• [POLECENIE A]: Skróć akapit z tekstu o odcinku The Gunslinger zaczynający się od słów „W tym odcinku Mandalorianin przenosi nas” i zachowaj jego główne fakty.
• [POLECENIE B]: Przepisz dokładnie z tekstu o odcinku The Gunslinger fragment od słów „Komediowość oparta o” aż po słowa „2. Bliźniacze słońca.”.

MandoPowtórka: 7 najlepszych momentów z odcinka The Gunslinger | The Mandalorian: Chapter 5

Bliźniacze słońca i kosmoport Tatooine to tylko kilka z najwspanialszych momentów piątego odcinka pierwszego sezonu aktorskiego serialu The Mandalorian.

W tym odcinku Mandalorianin przenosi nas z powrotem do miejsca, w którym wszystko się zaczęło ponad 40 lat temu - do słonecznych piasków planety Tatooine. Wiele jednak się tutaj zmieniło, odkąd Luke Skywalker i jego przyjaciele ścigali się wokół Żebraczego Kanionu i trwonili czas na stacji Tosche. Długie ramię imperialnego prawa nie rozciąga się już na tę planetę, znajdującej się daleko od centrum wszechświata.

Oto lista siedmiu naszych ulubionych momentów z odcinka The Gunslinger.
1. To moja kwestia.
Komediowość oparta o szybkie dialogi jest jedną z cech charakterystycznych narracji Gwiezdnych Wojen, jak również często cytowanych dowcipów, które dodają tak bardzo potrzebnej lekkości w surowym tle całej galaktyki będącej w konflikcie. Mandalorianin może zechcieć zmierzyć się z Gildią Łowców Nagród i ponownie zawiesić na włosku życie Dziecka, ale nie powinieneś kraść jego kwestii. To go po prostu denerwuje.

2. Bliźniacze słońca.
W galaktyce Gwiezdnych wojen jest wiele planet charakteryzujących się pustynnym klimatem, wiele z nich również posiada wiele słońc i księżyców, ale jest tylko jedna Tatooine. Po raz pierwszy w serialu lądujemy w znajomym otoczeniu portu kosmicznego Mos Eisley. Nie było wątpliwości, że Mandalorianin był w pełni zakorzeniony w tradycji Gwiezdnych wojen, ale ten powrót do miejsca, w którym wszystko się zaczęło, wydaje się być powrotem do domu.

3. Przygody Peli Motto z opieką nad Dzieckiem.

• [PODANE DANE]:

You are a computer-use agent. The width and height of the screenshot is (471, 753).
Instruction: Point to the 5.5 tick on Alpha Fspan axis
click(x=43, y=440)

• [WYNIK KOŃCOWY A]: Odcinek przenosi widzów z powrotem na Tatooine, gdzie wszystko zaczęło się ponad 40 lat temu. Od czasów, gdy Luke Skywalker i jego przyjaciele ścigali się wokół Żebraczego Kanionu i trwonili czas na stacji Tosche, wiele się tam zmieniło. Imperialne prawo nie sięga już tej odległej od centrum wszechświata planety.

• [WYNIK KOŃCOWY B]:
Komediowość oparta o szybkie dialogi jest jedną z cech charakterystycznych narracji Gwiezdnych Wojen, jak również często cytowanych dowcipów, które dodają tak bardzo potrzebnej lekkości w surowym tle całej galaktyki będącej w konflikcie. Mandalorianin może zechcieć zmierzyć się z Gildią Łowców Nagród i ponownie zawiesić na włosku życie Dziecka, ale nie powinieneś kraść jego kwestii. To go po prostu denerwuje.

2. Bliźniacze słońca.